▸ **Work item**: Go through the lines below and retype each one exactly.

[[ Information supplied open ]]

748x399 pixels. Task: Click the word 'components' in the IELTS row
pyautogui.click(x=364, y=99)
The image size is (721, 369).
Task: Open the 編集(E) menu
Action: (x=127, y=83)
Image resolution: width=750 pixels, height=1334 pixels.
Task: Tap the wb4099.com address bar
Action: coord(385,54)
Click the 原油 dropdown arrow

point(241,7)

[[ Information supplied closed ]]

▸ **Result of this task**:
748x399 pixels. Task: Click the word 'components' in the IELTS row
pyautogui.click(x=364, y=99)
The image size is (721, 369).
Task: Open the 編集(E) menu
Action: (x=127, y=83)
Image resolution: width=750 pixels, height=1334 pixels.
Task: Tap the wb4099.com address bar
Action: coord(385,54)
Click the 原油 dropdown arrow

point(241,7)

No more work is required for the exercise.